Rewrite all the entries below with "Identify the location of" changed to "Give the position of" wherever it occurs, leaving everything else the same.

Saved entries:

= = = = = = =

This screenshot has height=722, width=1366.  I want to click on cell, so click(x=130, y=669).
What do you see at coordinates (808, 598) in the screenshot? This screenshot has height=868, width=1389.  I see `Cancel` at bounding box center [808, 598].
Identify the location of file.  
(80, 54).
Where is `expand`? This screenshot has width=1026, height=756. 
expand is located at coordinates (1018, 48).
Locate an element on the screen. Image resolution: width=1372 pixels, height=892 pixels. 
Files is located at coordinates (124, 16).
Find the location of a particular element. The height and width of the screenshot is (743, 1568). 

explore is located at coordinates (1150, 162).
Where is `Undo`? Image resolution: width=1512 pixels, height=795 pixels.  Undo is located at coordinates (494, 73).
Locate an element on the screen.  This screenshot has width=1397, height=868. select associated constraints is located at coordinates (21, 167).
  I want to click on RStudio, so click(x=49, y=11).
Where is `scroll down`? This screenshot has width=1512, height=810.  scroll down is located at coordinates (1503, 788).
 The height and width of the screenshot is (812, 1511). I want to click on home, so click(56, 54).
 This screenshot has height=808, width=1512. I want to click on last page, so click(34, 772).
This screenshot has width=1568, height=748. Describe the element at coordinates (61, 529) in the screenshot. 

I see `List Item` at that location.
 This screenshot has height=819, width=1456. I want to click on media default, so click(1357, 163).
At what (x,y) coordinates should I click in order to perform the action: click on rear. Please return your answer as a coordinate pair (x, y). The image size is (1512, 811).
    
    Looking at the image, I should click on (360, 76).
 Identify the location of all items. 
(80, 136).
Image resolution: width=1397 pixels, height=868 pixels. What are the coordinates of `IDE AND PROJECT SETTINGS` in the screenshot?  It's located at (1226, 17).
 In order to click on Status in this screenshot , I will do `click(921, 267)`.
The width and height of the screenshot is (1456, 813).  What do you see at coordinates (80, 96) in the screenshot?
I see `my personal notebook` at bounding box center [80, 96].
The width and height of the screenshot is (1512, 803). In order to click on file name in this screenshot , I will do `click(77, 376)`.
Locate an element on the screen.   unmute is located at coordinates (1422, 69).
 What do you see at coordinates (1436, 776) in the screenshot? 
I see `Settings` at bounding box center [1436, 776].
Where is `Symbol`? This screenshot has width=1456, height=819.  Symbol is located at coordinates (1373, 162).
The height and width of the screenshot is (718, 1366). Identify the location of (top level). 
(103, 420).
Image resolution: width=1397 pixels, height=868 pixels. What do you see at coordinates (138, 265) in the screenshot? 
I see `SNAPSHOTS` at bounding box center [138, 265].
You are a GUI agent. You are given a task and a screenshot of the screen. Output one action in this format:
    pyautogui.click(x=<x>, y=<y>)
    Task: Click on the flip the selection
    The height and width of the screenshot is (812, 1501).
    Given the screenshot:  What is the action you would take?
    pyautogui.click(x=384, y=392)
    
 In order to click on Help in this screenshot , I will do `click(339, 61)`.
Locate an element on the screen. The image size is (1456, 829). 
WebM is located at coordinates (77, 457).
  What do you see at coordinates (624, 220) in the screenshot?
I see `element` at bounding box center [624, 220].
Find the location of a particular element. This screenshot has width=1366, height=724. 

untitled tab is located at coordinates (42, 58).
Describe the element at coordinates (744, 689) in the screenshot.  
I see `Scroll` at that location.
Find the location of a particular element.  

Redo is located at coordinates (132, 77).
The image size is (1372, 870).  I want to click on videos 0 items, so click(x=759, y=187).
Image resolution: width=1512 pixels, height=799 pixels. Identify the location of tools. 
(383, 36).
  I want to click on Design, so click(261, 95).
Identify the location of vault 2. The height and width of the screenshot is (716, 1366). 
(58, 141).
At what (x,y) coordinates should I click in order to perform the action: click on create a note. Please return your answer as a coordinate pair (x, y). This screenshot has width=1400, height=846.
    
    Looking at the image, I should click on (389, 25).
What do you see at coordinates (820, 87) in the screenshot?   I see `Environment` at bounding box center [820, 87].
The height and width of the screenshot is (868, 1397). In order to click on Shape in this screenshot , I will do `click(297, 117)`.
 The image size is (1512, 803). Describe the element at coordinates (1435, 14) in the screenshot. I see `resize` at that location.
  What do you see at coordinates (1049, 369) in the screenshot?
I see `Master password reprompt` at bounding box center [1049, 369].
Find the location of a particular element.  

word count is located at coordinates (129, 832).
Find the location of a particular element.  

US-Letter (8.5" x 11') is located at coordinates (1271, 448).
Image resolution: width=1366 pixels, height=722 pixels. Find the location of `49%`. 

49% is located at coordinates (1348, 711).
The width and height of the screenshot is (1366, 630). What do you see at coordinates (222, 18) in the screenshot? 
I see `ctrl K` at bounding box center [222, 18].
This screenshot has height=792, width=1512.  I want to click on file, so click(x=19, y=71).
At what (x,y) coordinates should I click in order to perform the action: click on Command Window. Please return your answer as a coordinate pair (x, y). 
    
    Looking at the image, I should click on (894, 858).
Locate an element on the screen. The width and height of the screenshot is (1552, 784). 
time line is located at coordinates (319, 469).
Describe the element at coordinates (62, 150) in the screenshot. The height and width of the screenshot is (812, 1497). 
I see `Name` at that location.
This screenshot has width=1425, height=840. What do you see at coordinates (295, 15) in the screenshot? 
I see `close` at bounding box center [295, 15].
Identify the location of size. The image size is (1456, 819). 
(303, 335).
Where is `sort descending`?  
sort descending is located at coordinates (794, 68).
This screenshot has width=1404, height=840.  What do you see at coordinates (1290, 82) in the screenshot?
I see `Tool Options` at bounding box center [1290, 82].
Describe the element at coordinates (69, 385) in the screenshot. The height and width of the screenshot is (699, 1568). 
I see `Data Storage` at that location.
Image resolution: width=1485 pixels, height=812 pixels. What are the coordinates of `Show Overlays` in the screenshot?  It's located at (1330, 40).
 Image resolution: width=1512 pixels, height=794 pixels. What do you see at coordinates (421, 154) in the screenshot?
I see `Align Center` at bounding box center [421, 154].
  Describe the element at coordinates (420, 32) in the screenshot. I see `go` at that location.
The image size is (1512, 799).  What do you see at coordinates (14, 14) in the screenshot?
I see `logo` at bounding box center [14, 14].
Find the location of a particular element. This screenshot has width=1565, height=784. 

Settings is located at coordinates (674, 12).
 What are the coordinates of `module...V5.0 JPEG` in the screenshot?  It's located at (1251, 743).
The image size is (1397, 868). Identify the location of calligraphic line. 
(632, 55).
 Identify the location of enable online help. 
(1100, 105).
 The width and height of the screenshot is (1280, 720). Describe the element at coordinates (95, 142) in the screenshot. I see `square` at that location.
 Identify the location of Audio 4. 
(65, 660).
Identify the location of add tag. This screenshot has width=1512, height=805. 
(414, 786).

= = = = = = =

Result:
This screenshot has height=722, width=1366.  I want to click on cell, so click(x=130, y=669).
What do you see at coordinates (808, 598) in the screenshot? This screenshot has height=868, width=1389.  I see `Cancel` at bounding box center [808, 598].
Give the position of file.  
(80, 54).
Where is `expand`? This screenshot has width=1026, height=756. 
expand is located at coordinates (1018, 48).
Locate an element on the screen. Image resolution: width=1372 pixels, height=892 pixels. 
Files is located at coordinates (124, 16).
Find the location of a particular element. The height and width of the screenshot is (743, 1568). 

explore is located at coordinates (1150, 162).
Where is `Undo`? Image resolution: width=1512 pixels, height=795 pixels.  Undo is located at coordinates (494, 73).
Locate an element on the screen.  This screenshot has width=1397, height=868. select associated constraints is located at coordinates (21, 167).
  I want to click on RStudio, so click(x=49, y=11).
Where is `scroll down`? This screenshot has width=1512, height=810.  scroll down is located at coordinates (1503, 788).
 The height and width of the screenshot is (812, 1511). I want to click on home, so click(56, 54).
 This screenshot has height=808, width=1512. I want to click on last page, so click(34, 772).
This screenshot has width=1568, height=748. Describe the element at coordinates (61, 529) in the screenshot. 

I see `List Item` at that location.
 This screenshot has height=819, width=1456. I want to click on media default, so click(1357, 163).
At what (x,y) coordinates should I click in order to perform the action: click on rear. Please return your answer as a coordinate pair (x, y). The image size is (1512, 811).
    
    Looking at the image, I should click on (360, 76).
 Give the position of all items. 
(80, 136).
Image resolution: width=1397 pixels, height=868 pixels. What are the coordinates of `IDE AND PROJECT SETTINGS` in the screenshot?  It's located at (1226, 17).
 In order to click on Status in this screenshot , I will do `click(921, 267)`.
The width and height of the screenshot is (1456, 813).  What do you see at coordinates (80, 96) in the screenshot?
I see `my personal notebook` at bounding box center [80, 96].
The width and height of the screenshot is (1512, 803). In order to click on file name in this screenshot , I will do `click(77, 376)`.
Locate an element on the screen.   unmute is located at coordinates (1422, 69).
 What do you see at coordinates (1436, 776) in the screenshot? 
I see `Settings` at bounding box center [1436, 776].
Where is `Symbol`? This screenshot has width=1456, height=819.  Symbol is located at coordinates (1373, 162).
The height and width of the screenshot is (718, 1366). Give the position of (top level). 
(103, 420).
Image resolution: width=1397 pixels, height=868 pixels. What do you see at coordinates (138, 265) in the screenshot? 
I see `SNAPSHOTS` at bounding box center [138, 265].
You are a GUI agent. You are given a task and a screenshot of the screen. Output one action in this format:
    pyautogui.click(x=<x>, y=<y>)
    Task: Click on the flip the selection
    The height and width of the screenshot is (812, 1501).
    Given the screenshot:  What is the action you would take?
    pyautogui.click(x=384, y=392)
    
 In order to click on Help in this screenshot , I will do `click(339, 61)`.
Locate an element on the screen. The image size is (1456, 829). 
WebM is located at coordinates (77, 457).
  What do you see at coordinates (624, 220) in the screenshot?
I see `element` at bounding box center [624, 220].
Find the location of a particular element. This screenshot has width=1366, height=724. 

untitled tab is located at coordinates (42, 58).
Describe the element at coordinates (744, 689) in the screenshot.  
I see `Scroll` at that location.
Find the location of a particular element.  

Redo is located at coordinates (132, 77).
The image size is (1372, 870).  I want to click on videos 0 items, so click(x=759, y=187).
Image resolution: width=1512 pixels, height=799 pixels. Give the position of tools. 
(383, 36).
  I want to click on Design, so click(261, 95).
Give the position of vault 2. The height and width of the screenshot is (716, 1366). 
(58, 141).
At what (x,y) coordinates should I click in order to perform the action: click on create a note. Please return your answer as a coordinate pair (x, y). This screenshot has width=1400, height=846.
    
    Looking at the image, I should click on (389, 25).
What do you see at coordinates (820, 87) in the screenshot?   I see `Environment` at bounding box center [820, 87].
The height and width of the screenshot is (868, 1397). In order to click on Shape in this screenshot , I will do `click(297, 117)`.
 The image size is (1512, 803). Describe the element at coordinates (1435, 14) in the screenshot. I see `resize` at that location.
  What do you see at coordinates (1049, 369) in the screenshot?
I see `Master password reprompt` at bounding box center [1049, 369].
Find the location of a particular element.  

word count is located at coordinates (129, 832).
Find the location of a particular element.  

US-Letter (8.5" x 11') is located at coordinates (1271, 448).
Image resolution: width=1366 pixels, height=722 pixels. Find the location of `49%`. 

49% is located at coordinates (1348, 711).
The width and height of the screenshot is (1366, 630). What do you see at coordinates (222, 18) in the screenshot? 
I see `ctrl K` at bounding box center [222, 18].
This screenshot has height=792, width=1512.  I want to click on file, so click(x=19, y=71).
At what (x,y) coordinates should I click in order to perform the action: click on Command Window. Please return your answer as a coordinate pair (x, y). 
    
    Looking at the image, I should click on (894, 858).
Locate an element on the screen. The width and height of the screenshot is (1552, 784). 
time line is located at coordinates (319, 469).
Describe the element at coordinates (62, 150) in the screenshot. The height and width of the screenshot is (812, 1497). 
I see `Name` at that location.
This screenshot has width=1425, height=840. What do you see at coordinates (295, 15) in the screenshot? 
I see `close` at bounding box center [295, 15].
Give the position of size. The image size is (1456, 819). 
(303, 335).
Where is `sort descending`?  
sort descending is located at coordinates (794, 68).
This screenshot has width=1404, height=840.  What do you see at coordinates (1290, 82) in the screenshot?
I see `Tool Options` at bounding box center [1290, 82].
Describe the element at coordinates (69, 385) in the screenshot. The height and width of the screenshot is (699, 1568). 
I see `Data Storage` at that location.
Image resolution: width=1485 pixels, height=812 pixels. What are the coordinates of `Show Overlays` in the screenshot?  It's located at (1330, 40).
 Image resolution: width=1512 pixels, height=794 pixels. What do you see at coordinates (421, 154) in the screenshot?
I see `Align Center` at bounding box center [421, 154].
  Describe the element at coordinates (420, 32) in the screenshot. I see `go` at that location.
The image size is (1512, 799).  What do you see at coordinates (14, 14) in the screenshot?
I see `logo` at bounding box center [14, 14].
Find the location of a particular element. This screenshot has width=1565, height=784. 

Settings is located at coordinates (674, 12).
 What are the coordinates of `module...V5.0 JPEG` in the screenshot?  It's located at (1251, 743).
The image size is (1397, 868). Give the position of calligraphic line. 
(632, 55).
 Give the position of enable online help. 
(1100, 105).
 The width and height of the screenshot is (1280, 720). Describe the element at coordinates (95, 142) in the screenshot. I see `square` at that location.
 Give the position of Audio 4. 
(65, 660).
Give the position of add tag. This screenshot has width=1512, height=805. 
(414, 786).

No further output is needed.